With the recent disasters in Lithuania, Cornwall, and Montana branded into the intelligence communities of all major players throughout the world, Munitions Galore found itself flooded with requests for Ice-10 bombs that it supposedly did not have. The failure of MI-5 to find any Ice-10 bombs, far from discouraging demand, increased it. Absence of evidence, never the best indicator of evidence of absence, inflamed the minds of acquisition officials. Munitions Galore must indeed know the value of Ice-10 is enormous to have hidden samples so well. Its invisibility showed how valuable it was.
Once Peregrine, Wolverine, and Lord Caligula confounded the MI-5 agents, his Lordship went to the House of Lords sober to begin a series of talks on the glaring incompetence of MI-5. When Englishmen are murdered on a stretch of Cornwall beach, MI-5 and other organs of her Majesty’s government must find better uses of its time than the persecution of patriotic members of an English company that has done so much to keep the free world free.

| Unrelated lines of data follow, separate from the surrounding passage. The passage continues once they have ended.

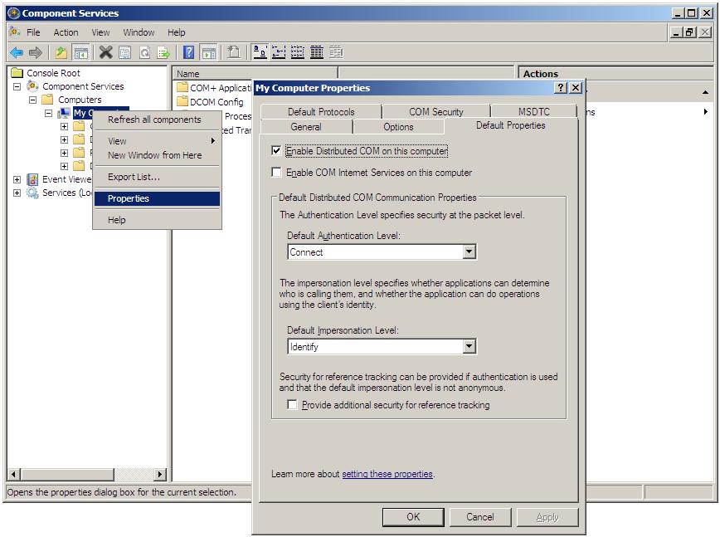Check Provide additional security for reference tracking
Image resolution: width=720 pixels, height=537 pixels.
[x=291, y=404]
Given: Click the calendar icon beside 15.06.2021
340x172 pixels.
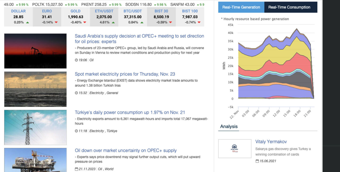Looking at the screenshot, I should click(257, 161).
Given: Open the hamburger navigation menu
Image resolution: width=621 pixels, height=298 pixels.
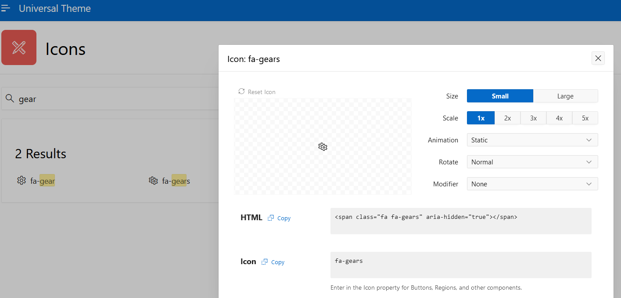Looking at the screenshot, I should click(x=6, y=8).
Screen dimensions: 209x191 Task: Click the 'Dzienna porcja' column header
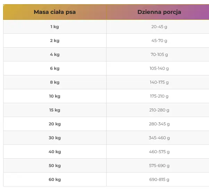pos(159,12)
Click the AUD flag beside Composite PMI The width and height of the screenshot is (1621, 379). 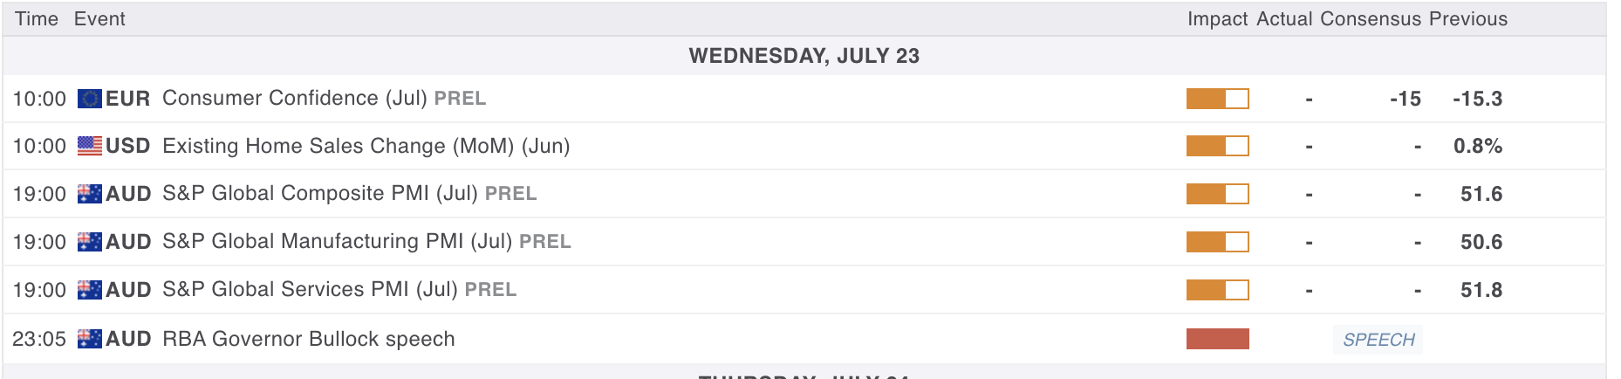coord(90,194)
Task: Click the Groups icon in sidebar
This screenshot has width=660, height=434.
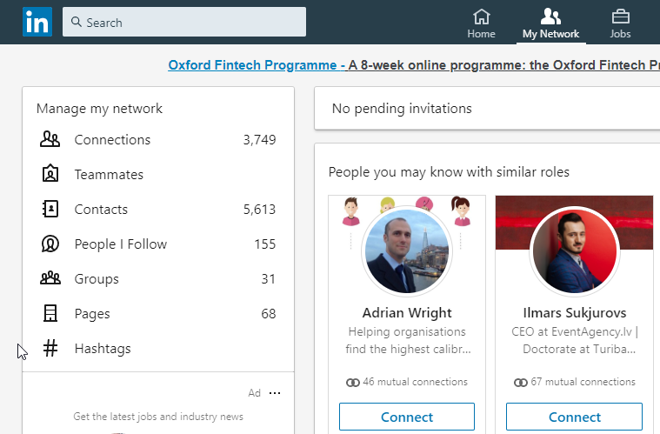Action: click(x=50, y=279)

Having picked up speed, his Lordship invited educated Englishmen to behold the state of their country. Just hours before coming to the House of Lords, his Lordship said MI-5 gangs of muscle-bound men and fatuous women–whose accents guaranteed they were graduates of comprehensives and redbrick universities, or worse–had attacked his two ablest assistants at Munitions Galore. These clods had launched clumsy webs of deceit that tried to blame Munitions Galore for MI-5’s ineptitude. Her Majesty should thank almighty God that the good people at Munitions Galore worked ceaselessly to preserve Great Britannia. Tears leaked from the sides of each eye, and he did not ever have to use any onions in his sleeves to elicit them.
As he left the House of Lords, packs from BBC, Fleet Street, and the foreign press set upon him. He promised them they would receive evidence from his solicitor on the perfidious doings of the Home Office.
Putin sat with his advisors in Moscow watching coverage of events in London whilst contemplating the totality of the situation. A young aid volunteered that despite the threats and hateful commentary emanating from the EU and America, Putin’s reputation had continued to soar in Africa. Crockett’s features in L’Afrique Aujourd’hui had won Putin boundless love on the Streets. It was enough to make Mugabe wonder if he should commission features by Crockett. Stories that incantations of Putin’s name cured impotence, West Nile Virus, and prevented being eaten by crocs or drowned by conniving hippopotami endeared Putin to simple people throughout the eastern Congo. Also, Crockett’s assurances that pure-hearted requests to the heavens in Putin’s name would make a man wealthy and immune to HIV were especially dear to African teamsters, as was the idea that a sinless man’s prayer in Putin’s name would resurrect Lumumba.
After listening to this new news, Putin said out loud that his popularity in Africa was not translating well in DC, Jerusalem, Paris, Berlin, Rome, London, Tokyo, Stockholm or, less surprisingly, Vilnius. Turning to his Minister Laughoff, he said, “Get this young genius posted to Goma to begin figuring out why. And let’s look a little deeper than the impact of Crockett’s clever stories.” A couple of security officers removed the now crying aid.
Nothing like horseback riding lifted Lord Caligula’s spirits. Constance understood so she made no objection when he fitted her naked body with a saddle and himself with a cap and riding crop. With possible fights with Lucky looming, these were precisely the kind of workout that readied her for the struggles ahead. Besides, she got to pay his Lordship back double when she mounted him after his old body made it possible for him to continue as the top. Sooner or later every Etonian revealed himself for what he was. Thank God Winston went to Sandhurst. Even Bertrand Russell wisely submitted to education at home before attending college in that nest of Sodomites on the River Cam.
At least Lord Russell seems to have escaped the clutches of the squeaking pervert Lytton Strachey. Of course, Constance was far from sure that running with Bloomsbury women was a bit better. “Gad,” she thought, “Russell’s afternoons in the arms of shallow nympho Ottoline Morrel, yuck. l hope he escaped from the Lesbo Virginia Woolf. Life as a catamite would be better.”
After recreating with Constance, the refreshed Caligula put on his dinner clothes to sup with Peregrine and Wolverine. They had to decide how to maximize profits from the bots, and stealth bombs, especially the Ice-10 models, without having the CIA, MI-5, Mossad, the BND, the DGSE, etc., etc. murder them.
When Wolverine and Peregrine were telling me about their recent worries and doings over dinner, I told them I was surprised that intelligence services still killed opponents. The two of them fell to the floor they were laughing so hard. “Yes, and Armies don’t buy weapons that will kill civilians en masse either.” They thought my naivete was priceless. Live and learn, I say.